We are approaching the end of March, three months into the new year, and a few weeks before the release of the first iPad variants in the US.
This is fifteen months out from the last iWork upgrade, taking one of its apps, Keynote, from version 4 to version 5. And we know that version 6 is waiting in the wings, if its showing at the iPad formal release this past January 27 in the hands of its most famous “beta tester” Steve Jobs can be relied upon, left.
Keynote has a special place I think in Jobs’ heart, given his use of Keynote and its ancestors in the NeXT days of exile, and since 2003 when he began to use it publicly in his keynotes. Each public display had Keynote aficionados like myself watching for new transitions and builds.
We saw a few this past January, confirming the likelihood of not just a minor upgrade but a major one. In the past, when Apple has updated Keynote in point form, e.g. 5.0 to 5.0.1, it referenced only minor bug fixes, but no new functionality such as MagicMove when transiting from Keynote 4 to Keynote 5. (Some of these new builds are below.)
I am aware that the iWork team, particularly the Keynote team, are working to a deadline to have the iWork apps ready for sale on the iTunes App store in time for the official delivery of the launch iPad Wifi-only units April 3. The apps contain familiar elements from the desktop iWork applications, although with respect to Keynote, it only contains twelve familiar “themes”. While video of the iPad shows some variation from the desktop applications, keen users ought to have little difficulty adapting to the iPad’s ways.
One wonders if third party themes will be allowed to be included – here’s a way Apple can “contain” those themes it doesn’t like because they perhaps contain background animations which will, I predict, become very popular, but which Apple doesn’t like. If it did, Apple would have done them themselves by now, but clearly the current Apple hardware and software doesn’t play nice quite yet, not allowing smooth reliable transitions from one background animation to another. See the YouTube video I created below to see what happens even when you use no transition through a slow dissolve and one other transition.
In fact, I had to use a screen movie maker (Screenflow) to make this video, as Keynote fell over everytime I tried to export it to Quicktime, below.
The Keynote app. also contains some new elements not yet seen in desktop Keynote, and makes the iPad an ideal small group standalone demonstration tool, as well as a great presentation assistant when attached (by cable or wireless variant) to a data projector. Note the screen shots from this TidBits video showing new highlighting tools and “laser” call out tools, below, recorded at the iPad official announcement, January 27.

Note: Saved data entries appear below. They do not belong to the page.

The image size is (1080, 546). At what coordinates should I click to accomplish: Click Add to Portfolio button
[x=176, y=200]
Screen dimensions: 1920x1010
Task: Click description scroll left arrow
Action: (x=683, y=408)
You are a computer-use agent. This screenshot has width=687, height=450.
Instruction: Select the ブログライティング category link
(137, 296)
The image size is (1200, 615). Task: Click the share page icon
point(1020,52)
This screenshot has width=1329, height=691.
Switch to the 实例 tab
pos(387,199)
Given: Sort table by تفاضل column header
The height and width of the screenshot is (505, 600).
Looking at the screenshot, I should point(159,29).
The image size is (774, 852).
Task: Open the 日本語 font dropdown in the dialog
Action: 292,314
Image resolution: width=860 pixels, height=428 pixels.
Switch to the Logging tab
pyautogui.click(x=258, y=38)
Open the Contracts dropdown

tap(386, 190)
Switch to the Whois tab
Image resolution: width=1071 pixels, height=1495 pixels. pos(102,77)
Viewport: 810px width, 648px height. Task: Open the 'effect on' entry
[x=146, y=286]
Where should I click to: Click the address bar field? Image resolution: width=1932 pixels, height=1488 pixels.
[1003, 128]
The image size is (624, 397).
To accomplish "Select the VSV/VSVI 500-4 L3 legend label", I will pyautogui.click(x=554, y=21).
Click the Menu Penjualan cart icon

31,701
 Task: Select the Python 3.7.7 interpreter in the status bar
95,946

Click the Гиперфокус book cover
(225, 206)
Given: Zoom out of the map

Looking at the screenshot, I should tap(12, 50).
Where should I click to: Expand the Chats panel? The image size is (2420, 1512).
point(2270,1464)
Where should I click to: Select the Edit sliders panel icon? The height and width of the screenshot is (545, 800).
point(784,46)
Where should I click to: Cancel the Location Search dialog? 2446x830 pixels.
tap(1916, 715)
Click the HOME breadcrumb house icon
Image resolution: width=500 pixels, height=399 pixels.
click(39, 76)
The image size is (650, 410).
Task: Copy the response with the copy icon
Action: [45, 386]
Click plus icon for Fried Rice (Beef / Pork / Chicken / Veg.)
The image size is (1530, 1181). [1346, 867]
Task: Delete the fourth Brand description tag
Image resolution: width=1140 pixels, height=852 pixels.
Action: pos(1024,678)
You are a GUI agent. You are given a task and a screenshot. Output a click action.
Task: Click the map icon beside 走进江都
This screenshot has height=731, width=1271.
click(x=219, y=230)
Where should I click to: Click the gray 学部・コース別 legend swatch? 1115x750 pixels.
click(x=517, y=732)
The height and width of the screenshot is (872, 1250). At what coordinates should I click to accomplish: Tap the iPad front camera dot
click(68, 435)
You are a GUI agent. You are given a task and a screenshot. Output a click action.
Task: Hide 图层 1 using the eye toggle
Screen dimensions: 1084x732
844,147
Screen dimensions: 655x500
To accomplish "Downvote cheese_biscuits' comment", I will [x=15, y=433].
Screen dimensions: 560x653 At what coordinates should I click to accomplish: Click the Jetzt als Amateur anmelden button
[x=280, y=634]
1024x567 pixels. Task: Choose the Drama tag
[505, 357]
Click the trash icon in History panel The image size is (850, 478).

I’m going to predict that while we know a new version of Keynote exists and has been demonstrated to us, the likely time for its release is just before or at the time of iPads being delivered into users’ hands, April 3. It makes sense to have compatibility between Keynote App and Keynote Desktop. We have seen unique elements displayed for each, so a synchronisation with a Keynote desktop update to allow files created on either platform to be shared is a no-brainer.
There are two questions to be asked then: Will the release of the Keynote Desktop application be timed to coincide with the iPad’s delivery date (along with the other iWork apps.), and what other new elements, many of which have been asked by Keynote users for many years (myself included) might be included?
I think we’ll only have to wait a few weeks to find out. It’s especially important it happen soon, with the release of a much beefed up Powerpoint 10 only nine weeks away.